Continue to walk up, passing many other routes, until at the highest point that is possible to walk up without climbing. To the left is some black spray paint "Via V" just to be sure. Rack up.
P1 5.5 Climb rather loose and chunky rock to the left of a large tree/bush. Wander a little up the easiest line to belay bolts off to the left.
P2 5.5 Head off left up easy ledges and through not too prickly bushes. Do not place any pro here to avoid rope drag. Now cut right along another ledge system, with a couple slippery but easy steps. Placing pro here is Ok, as the rope drag won't be an issue, and you're second (who is carrying the back) will thank you.
P3 5.10a It is best to move the belay to the right as far as possible on the enormous ledge before beginning. After the belayer is set, continue right on huge holds and ease back left to a short steep wall. There are two bolts on this wall. This is the crux of the route. The holds are poor for the feet, and the jug for hands is as slippery as a bar of wet soap from the thousands of hands that have gripped it. If it's too awkward, or you're just not a 10a leader, it's easy to aid and just move on to the better and moderate climb. After the crux fun, move left to belay behind a small dainty tree.
P4 5.7 Now the really great climbing begins. You are at the base of the big slightly brushy slab. Go up gradually left, following the threads and worn rock, belay at bolts.
P5 5.7 This long pitch continues to the top of the ridge. It goes more or less straight up, watch for worn rock, and the occasional thread and fixed piton. A spectacular bolt belay at the very top of the ridge, with views below to the resorts of Calpe.

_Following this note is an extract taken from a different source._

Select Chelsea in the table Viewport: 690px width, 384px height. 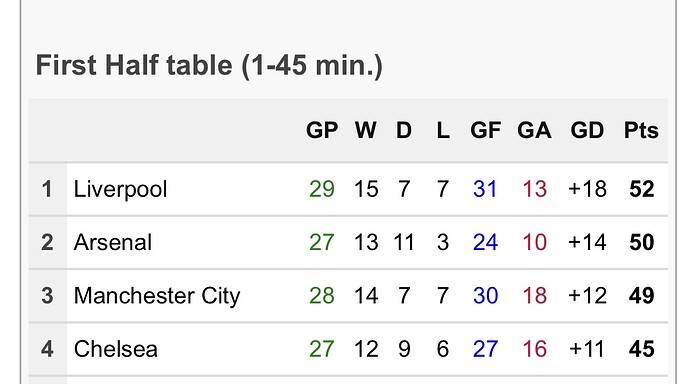point(115,349)
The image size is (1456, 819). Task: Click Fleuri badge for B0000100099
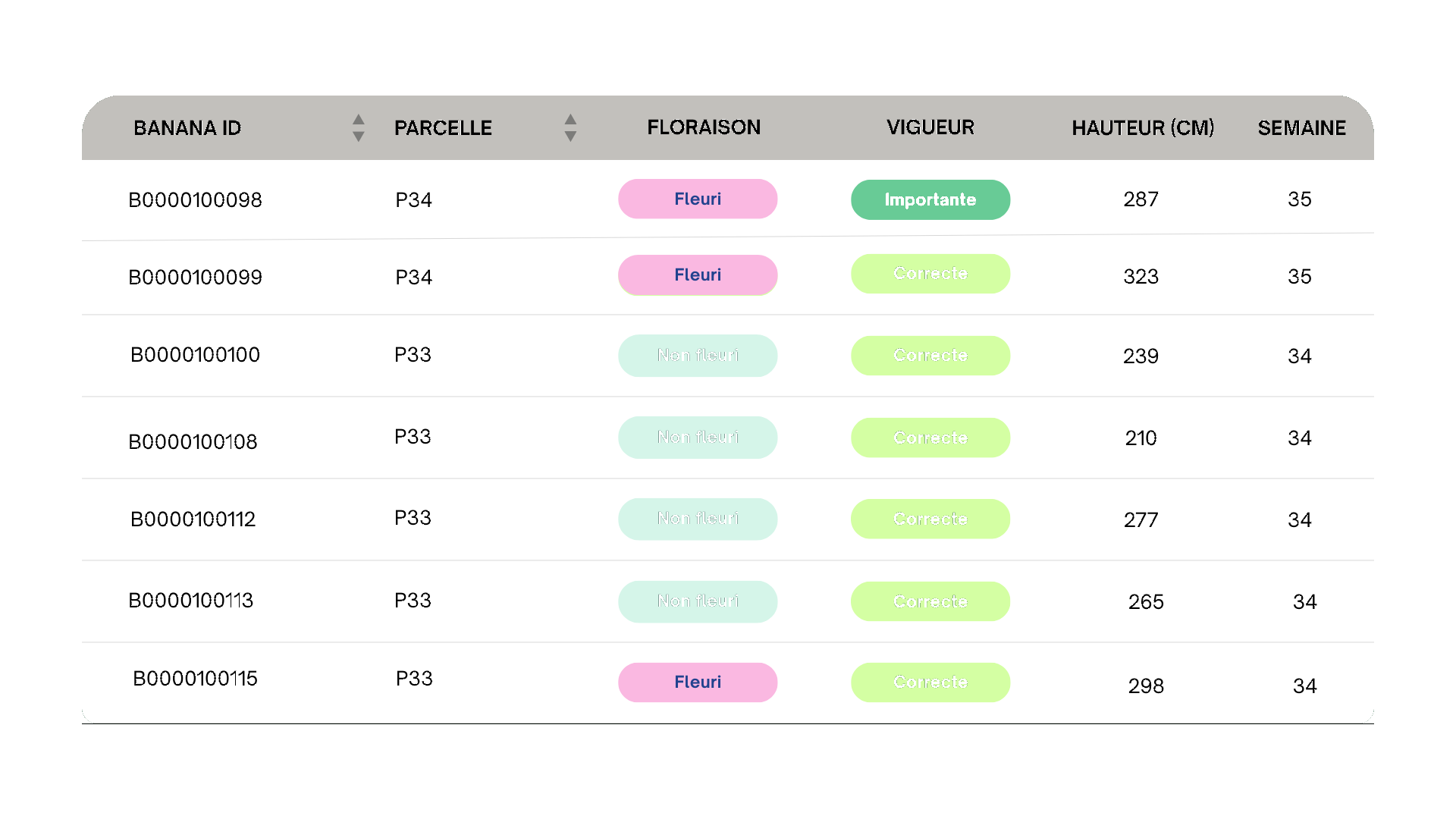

P6 5.7 This is a surprise pitch, as the climb feels finished after reaching the top of the ridge. Follow the ridge, then skirt left about 15 meters. Here is a groove in an open book. Follow it up to a roof, then reach out left for a hidden jug. Pull this and continue to a bolt belay.
Two more pitches can be climbed if there are insecure members in the party. It's about 4th class to the top, most parties solo.
5 shoulder slings
1 complete set of wires
4-7 cams in the small to medium sizes, one bigger cam is handy as well.
There really isn't room for much other gear.
Bolts are only at the crux and belays. Some of the fixed gear is rusty beyond comprehension, but it's clipped anyway. Watch out for threads, especially on pitches 4 and 5.
Helmet: Not too much loose rock on the climb, but the ledges have lots of junk
Why you should climb this route.
This is an old classic, first climbed in 1958. It is a great winter climb, as it is shorter than many other routes on the Peñon. The climbing is atmospheric with gulls screaming, and waves crashing below. Topping out on the ridge is a giddy thrill. There are fragrant bushes and herbs at every belay, giving off heady aromas. Via Valencianos also provides access to many other more difficult climbs.